Chacun peut s’être accordé tranquillement dans son coin, comme il se serait fait les ongles, pour qu’un ensemble sonne juste, il faut que tous les instruments soient accordés sur la même base. Cette base, c’est le la. Mais il y a la et la.
Entre le la du diapason (440 hertz, par convention, depuis le milieu du XXe siècle), celui du chef d’orchestre (variable), celui de chacun des instrumentistes (variable aussi) et celui des différentes époques de l’histoire de la musique (extrêmement variable), il y a un monde. La tradition veut que ce soit le hautbois qui mette tout le monde d’accord (certains disent que c’est parce qu’il est du genre plutôt stable, d’autres parce qu’il a peu de marge de manœuvre, d’autres encore parce que son timbre permet à chacun de s’y retrouver). À défaut, s’il est coincé dans le métro ou les embouteillages, on pourra se rabattre sur la clarinette.
Piiiiiiiinnnnnnnhhhhhhh…
Le premier hautbois se lève, donc, et joue fièrement son la. Si l’on veut éviter une interminable cacophonie, on procèdera méthodiquement : les vents s’accorderont les premiers. Certains d’entre eux préfèreront un si bémol pour des raisons qui restent obscures au reste de l’orchestre. Le hautbois le leur donnera parfois, dans un deuxième temps. Une fois les vents calmés, le hautbois brandira son la en direction du premier violon, qui accordera sa propre corde de la. C’est lui qui donnera le la aux autres instruments à cordes – il est toujours plus facile de s’accorder sur la base d’un timbre proche –, parfois en commençant par les violoncelles et les contrebasses. Tous les instruments à cordes ayant trituré leur la jusqu’à l’amener à la hauteur demandée, ils accordent, chacun dans son coin mais tous ensemble, le reste de leurs cordes en conséquence. Bon, ça, c’est la version dépliée, bien à plat. Dans certains orchestres, tous les musiciens s’accordent en même temps, sans pour autant qu’advienne le capharnaüm redouté. C’est un métier.

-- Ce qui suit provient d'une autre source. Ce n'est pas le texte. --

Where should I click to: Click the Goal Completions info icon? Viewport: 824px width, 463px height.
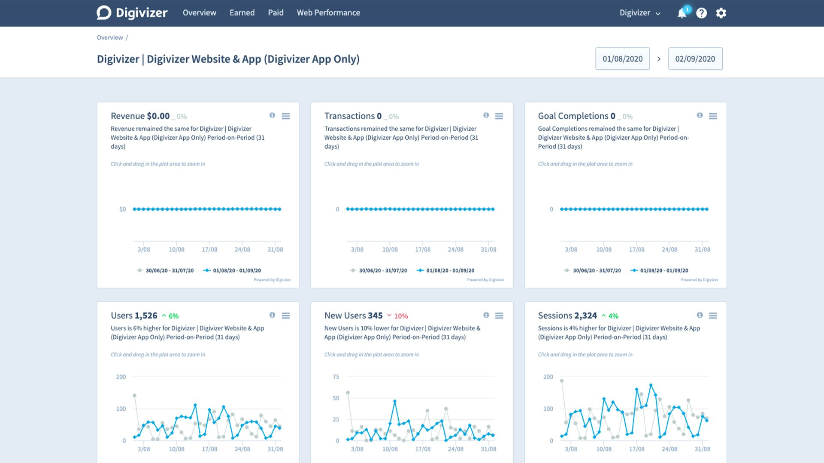click(700, 115)
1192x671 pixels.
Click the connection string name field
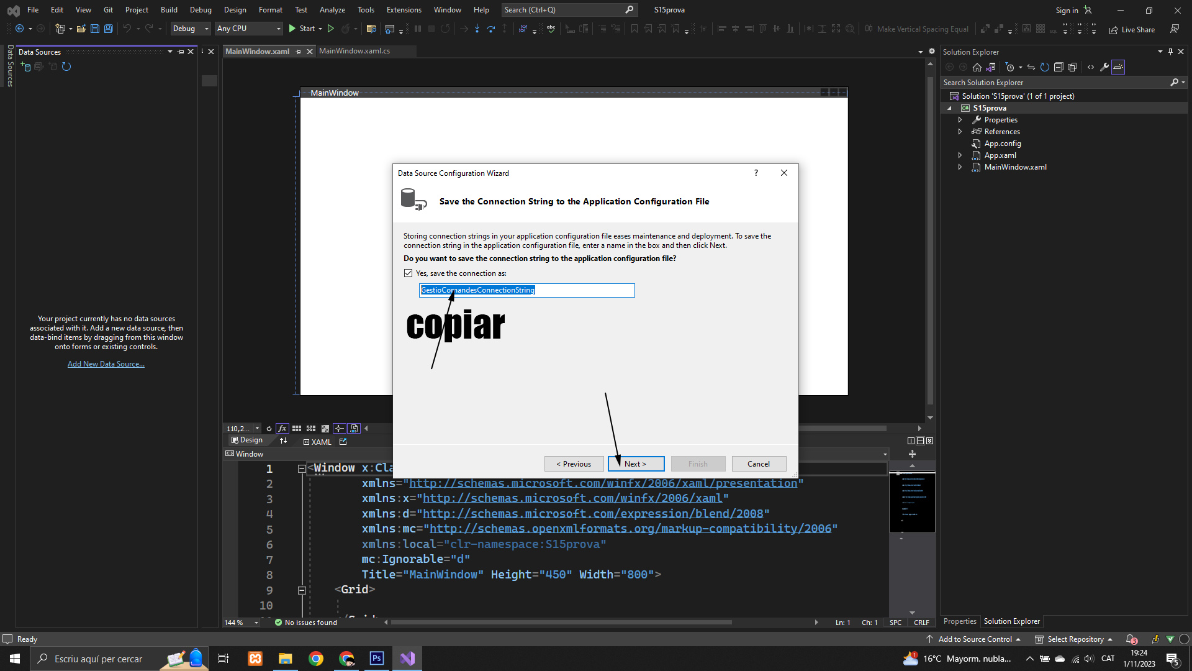coord(526,290)
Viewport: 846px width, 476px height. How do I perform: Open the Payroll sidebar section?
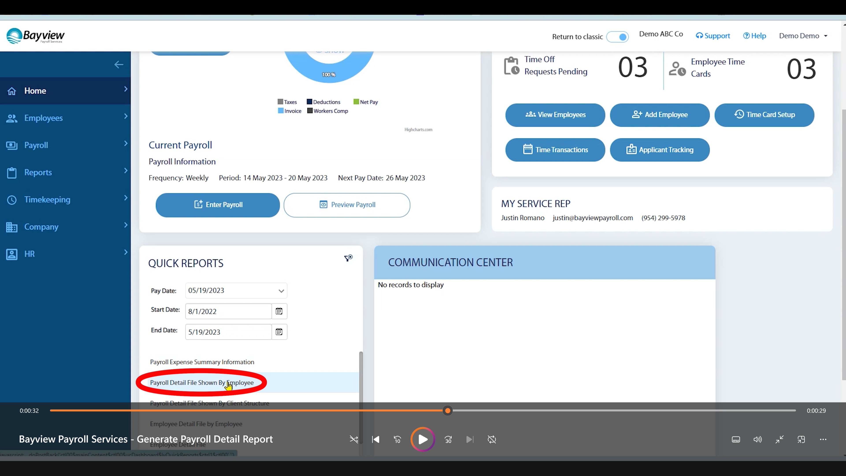[x=66, y=145]
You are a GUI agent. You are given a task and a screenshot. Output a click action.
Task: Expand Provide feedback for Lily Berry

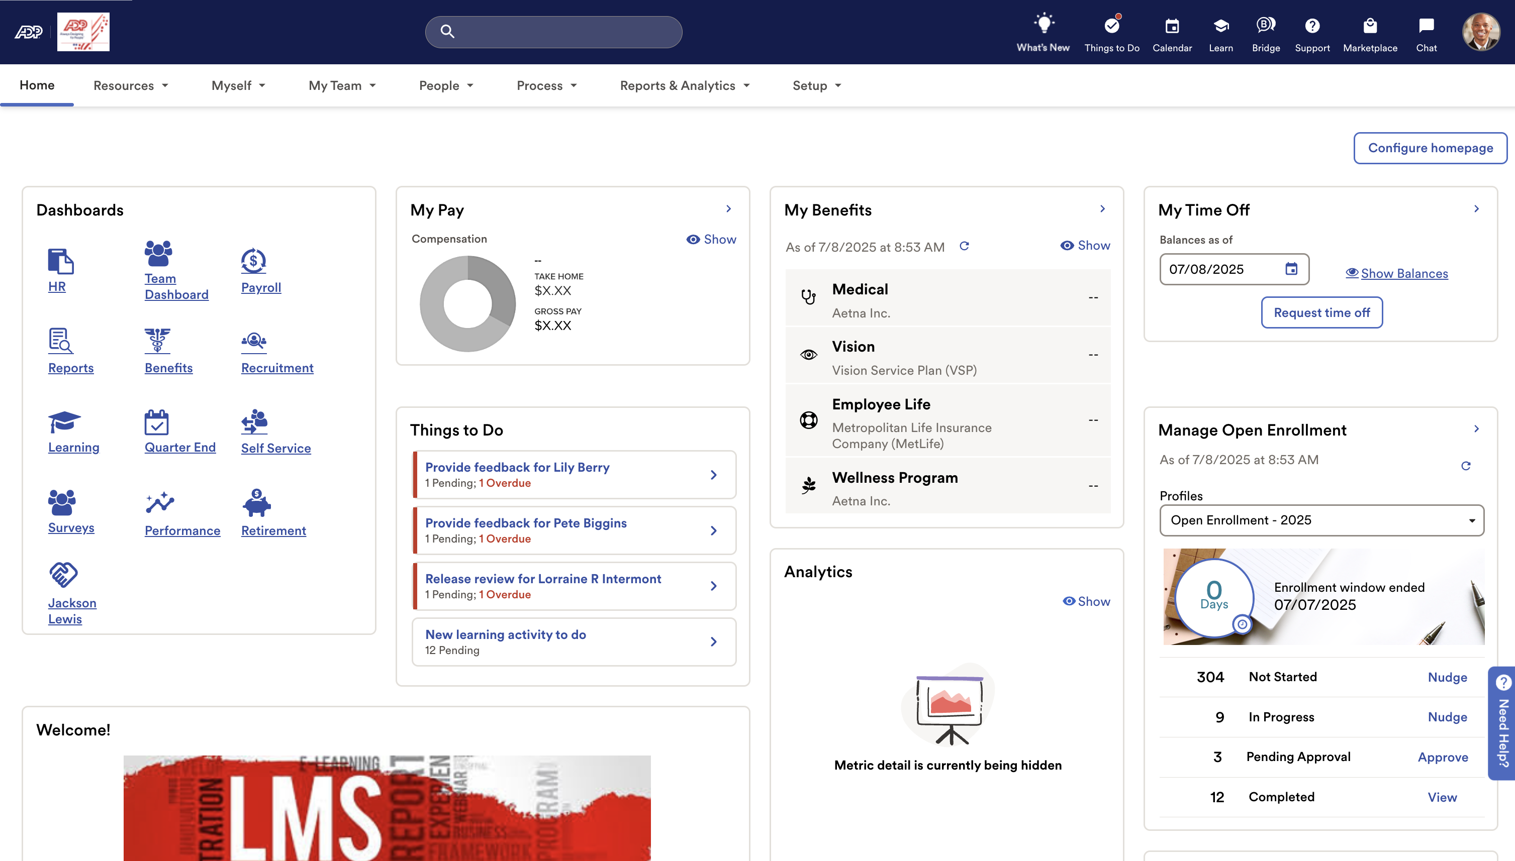pyautogui.click(x=713, y=475)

L’Orchestre Les Siècles s’accorde dans les règles de l’art :
Ça y est, on peut y aller ?
Ça se complique encore…
Notons qu’il s’agit là de cas simples. Les choses se compliquent dans le cas d’un concerto pour piano, par exemple. Le piano a été accordé avant le concert, il est trop tard pour revenir en arrière, c’est donc son la qui a raison, et l’orchestre s’accorde dessus. Tant pis pour le hautbois. Il nous est aussi venu aux oreilles l’histoire d’une soprano, à l’aigu sans doute un peu inquiet, dont le la était inscrit au contrat. L’orchestre s’est donc plié bon gré mal gré à la règle. Mais la chanteuse, finalement en pleine forme, a chanté plus haut que prévu. Et si les instruments à cordes, qui peuvent jouer plus haut à volonté, l’ont suivie, une bonne partie de l’orchestre est, elle, restée clouée à son la contractuel, et donc au sol.